[TASK PROMPT]:
Please give, exactly as they appear below, the line with "16ch (402, 2337)" and every line after it through the final one, and nothing else.
-------- SOURCE MATERIAL --------
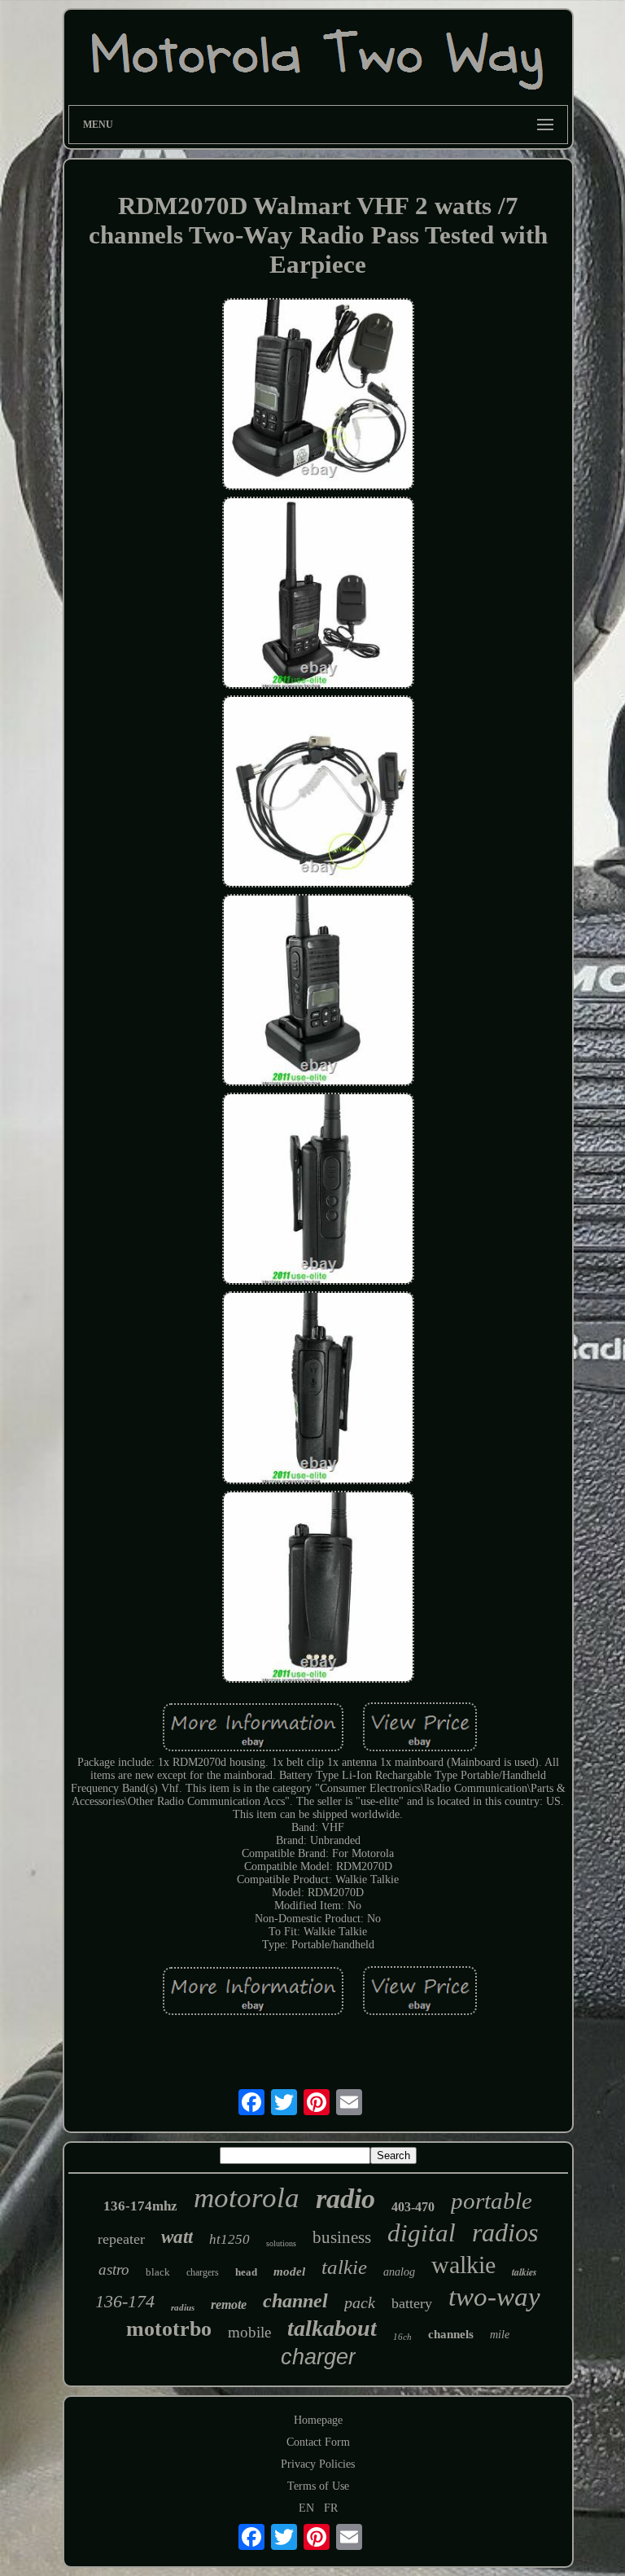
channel (295, 2300)
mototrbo (169, 2329)
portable (491, 2201)
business (341, 2237)
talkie (344, 2267)
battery (411, 2303)
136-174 (125, 2301)
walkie (463, 2264)
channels (451, 2334)
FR (331, 2508)
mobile (249, 2332)
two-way (494, 2296)
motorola (246, 2198)
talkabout (332, 2328)
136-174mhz (140, 2206)
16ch (402, 2337)
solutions (281, 2243)
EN (306, 2508)
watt (177, 2237)
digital (421, 2233)
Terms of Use (318, 2486)
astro (113, 2269)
--------
[RESULT OF THIS TASK]:
16ch (402, 2337)
solutions (281, 2243)
EN (306, 2508)
watt (177, 2237)
digital (421, 2233)
Terms of Use (318, 2486)
astro (113, 2269)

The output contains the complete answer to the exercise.